### Фрагмент документа

Отвергнутый как ересь в начале христианской эры, гностицизм не раз возвращался в свободном литературно-философском самовыражении. Исследователи (М. Трофимова, Р. Светлов, В. Харламов и др.) говорят то о расширенном толковании этого явления, то об излишне узком, считая, например, что богомильство и альбигойство уже не являются гностицизмом. Заслуживает внимания статья О.А. Овчаренко «Литература в ХХ веке», опубликованная в сборнике «Теоретико-литературные итоги ХХ века» [4]. Автор утверждает, что чаяние новой земли - мотив изначально христианский, но гностики наполнили его иным содержанием, вплоть до богоборчества и сатанопоклонничества. Исходная идея - неприятие творения демиурга (ремесленника), освобождение от него или улучшение его.
Г.В. Флоровский в известной статье «Метафизические предпосылки утопизма» говорит о древнем гнозисе как истоке утопического сознания и о предельном его выражении: «Космическая одержимость - так можно определить утопическое самочувствие» [5. С. 39]. Е.И. Колесникова пыталась конкретизировать направление в гностицизме, к которому можно отнести раннего Платонова: «Подобное неприятие природы, чуждость ей человека свойственны гностицизму, полагающему, что смысл человеческого бытия состоит в бунте против вселенной <...> Сама же возможность принятия преобразованного мира отдаляет Платонова от гностицизма» [6. С. 39, 41]. Однако вывод, что «художественные решения Платонова оказываются ближе всего к теософскому дискурсу» [6. С. 60], никак не обоснован.

######

[Цель]
Обновите фрагмент о гностицизме: перепишите всё от "Г.В. Флоровский в" до "никак не обоснован.", поставив "утопического мышления" вместо "утопического сознания".

### Извлечённые записи

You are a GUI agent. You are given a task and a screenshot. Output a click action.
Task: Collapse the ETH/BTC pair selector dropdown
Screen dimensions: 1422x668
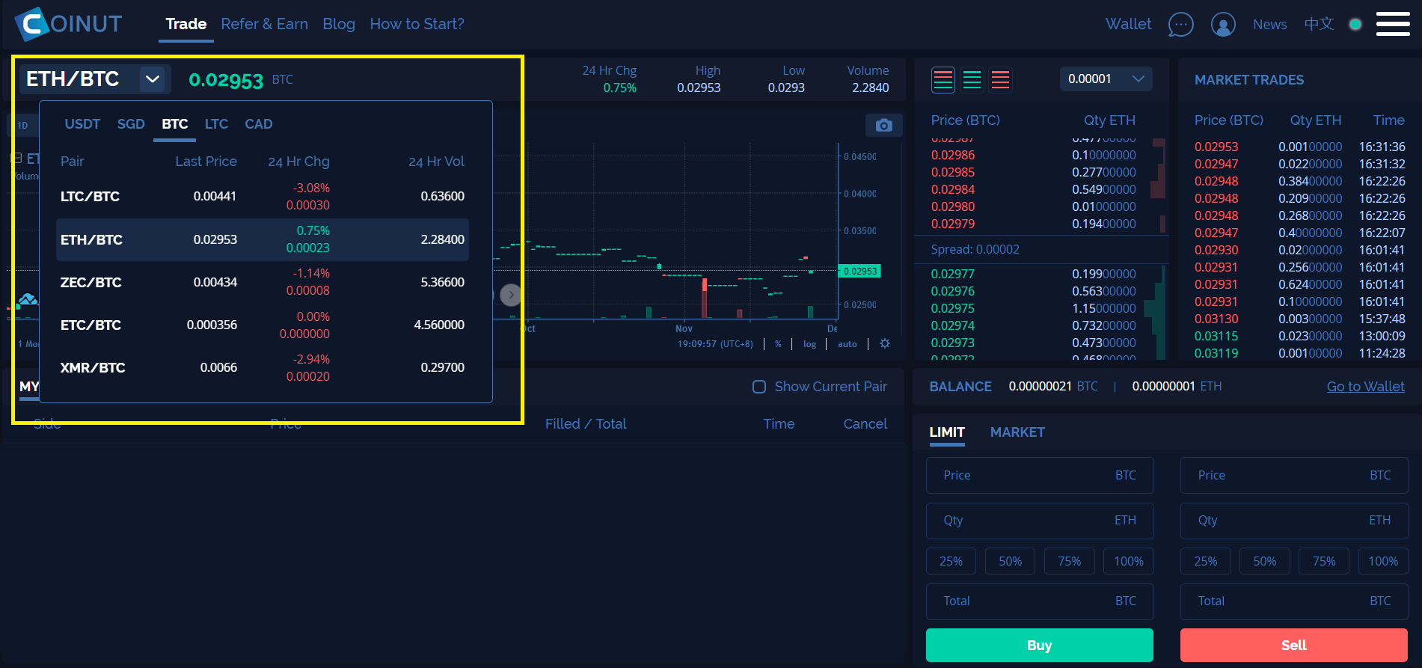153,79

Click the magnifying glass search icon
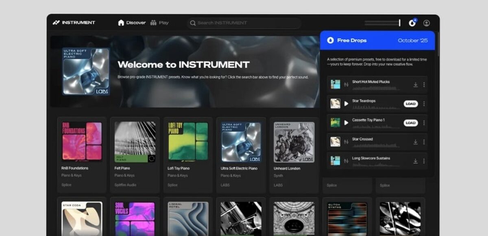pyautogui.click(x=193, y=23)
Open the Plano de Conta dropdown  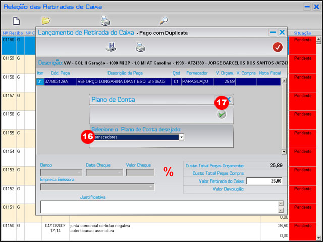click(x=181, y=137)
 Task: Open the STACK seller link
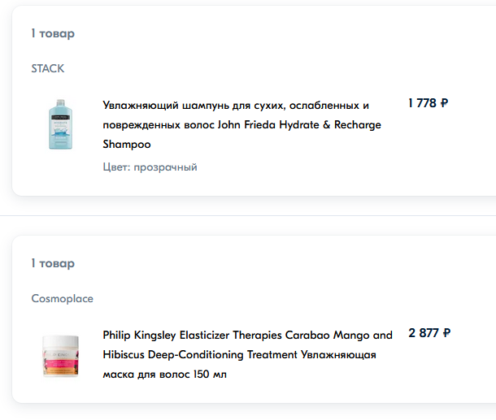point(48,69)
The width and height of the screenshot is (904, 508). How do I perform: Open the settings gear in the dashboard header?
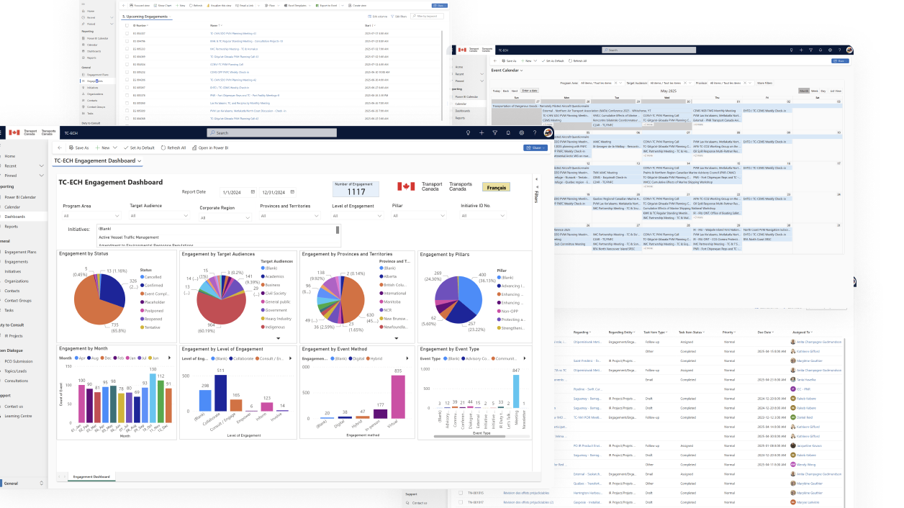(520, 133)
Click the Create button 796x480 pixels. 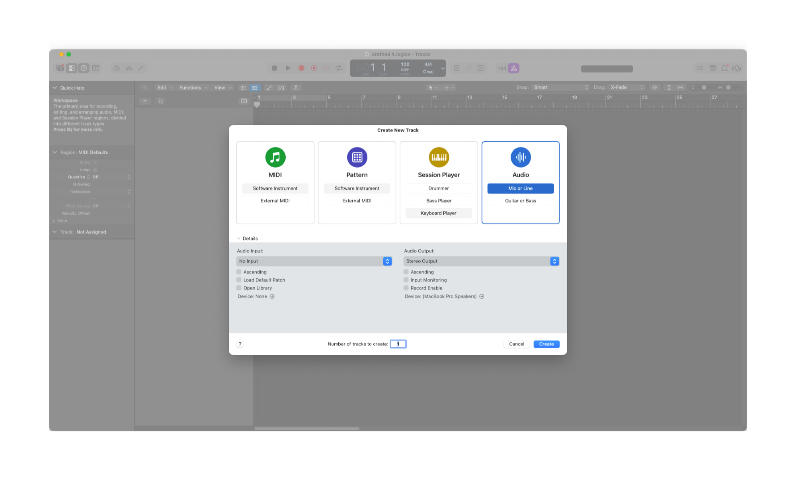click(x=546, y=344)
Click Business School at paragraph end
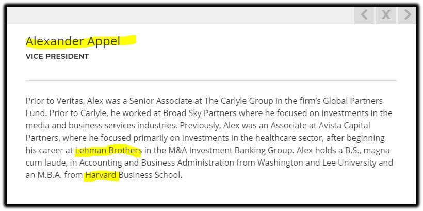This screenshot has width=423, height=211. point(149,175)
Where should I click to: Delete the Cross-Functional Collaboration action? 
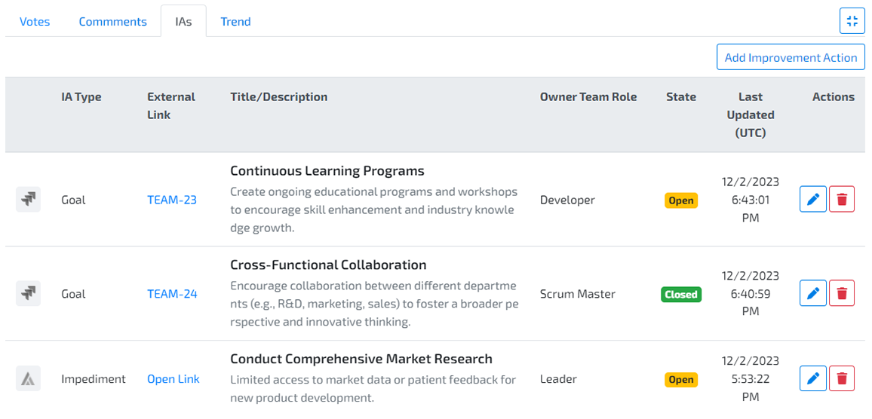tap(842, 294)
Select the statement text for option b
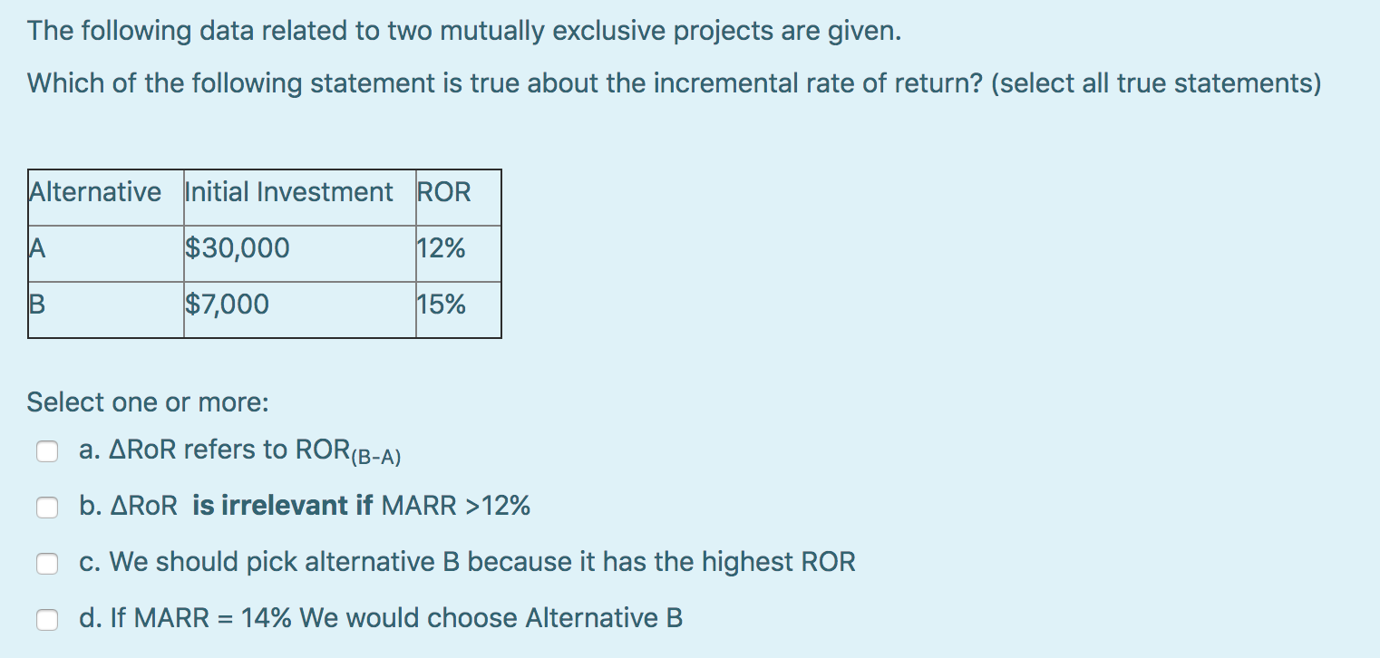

######
### Извлечённые записи

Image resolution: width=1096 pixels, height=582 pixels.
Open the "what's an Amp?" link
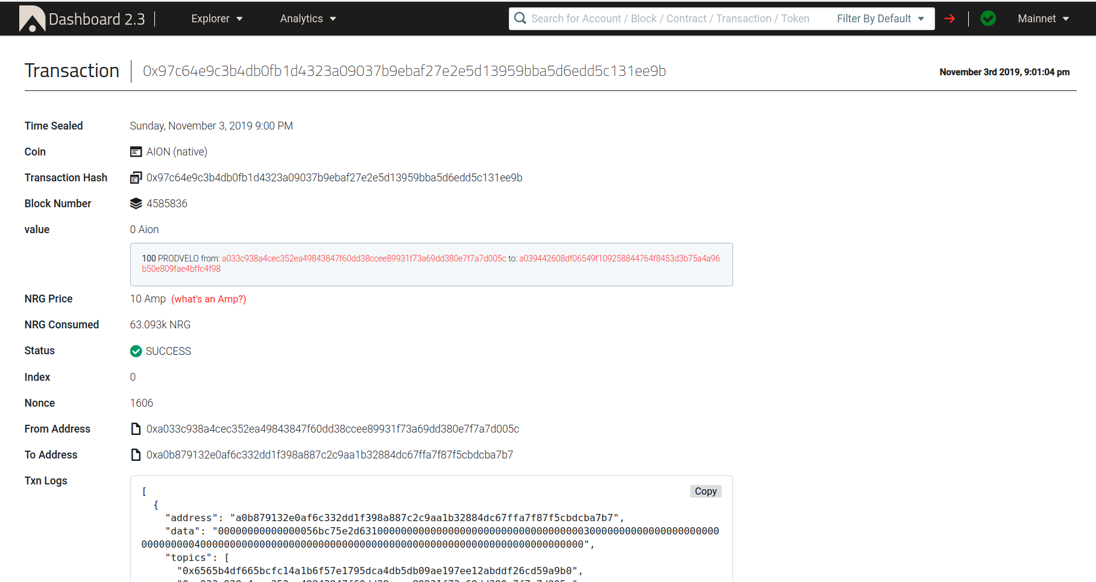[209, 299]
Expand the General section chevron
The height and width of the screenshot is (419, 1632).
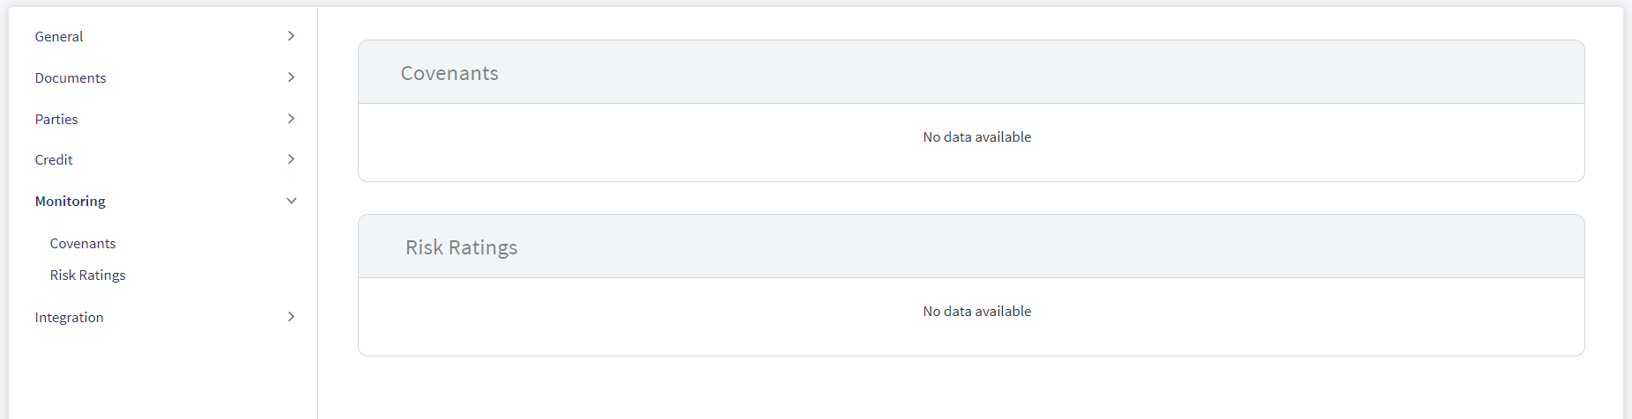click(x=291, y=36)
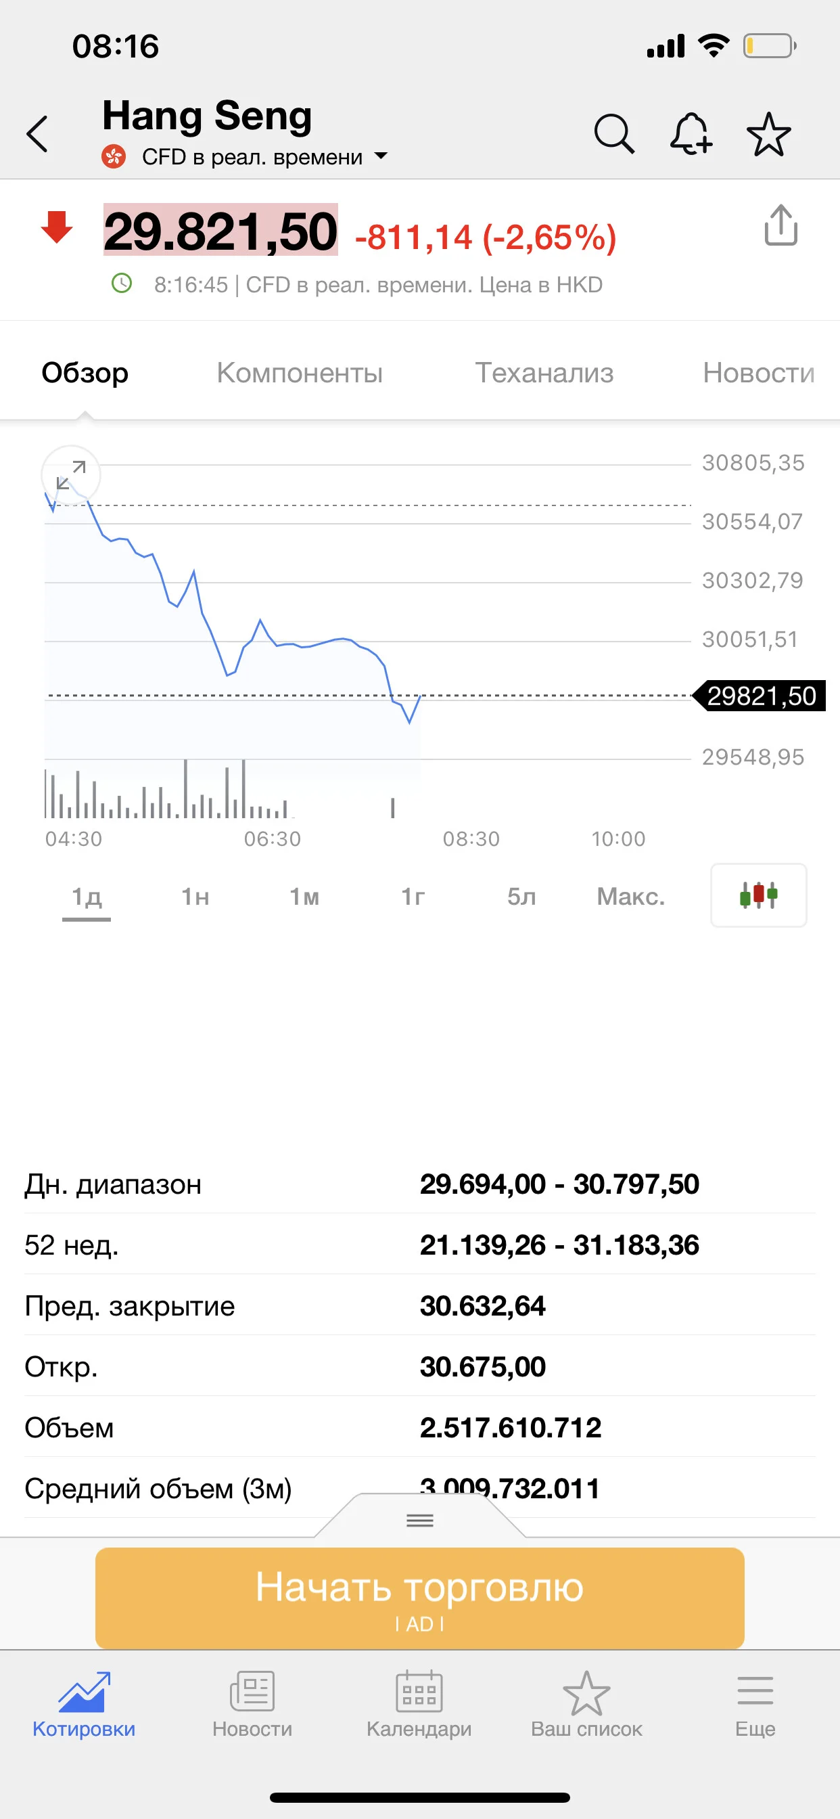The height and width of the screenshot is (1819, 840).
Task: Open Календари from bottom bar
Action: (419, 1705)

######

[Результат упражнения]
Г.В. Флоровский в известной статье «Метафизические предпосылки утопизма» говорит о древнем гнозисе как истоке утопического мышления и о предельном его выражении: «Космическая одержимость - так можно определить утопическое самочувствие» [5. С. 39]. Е.И. Колесникова пыталась конкретизировать направление в гностицизме, к которому можно отнести раннего Платонова: «Подобное неприятие природы, чуждость ей человека свойственны гностицизму, полагающему, что смысл человеческого бытия состоит в бунте против вселенной <...> Сама же возможность принятия преобразованного мира отдаляет Платонова от гностицизма» [6. С. 39, 41]. Однако вывод, что «художественные решения Платонова оказываются ближе всего к теософскому дискурсу» [6. С. 60], никак не обоснован.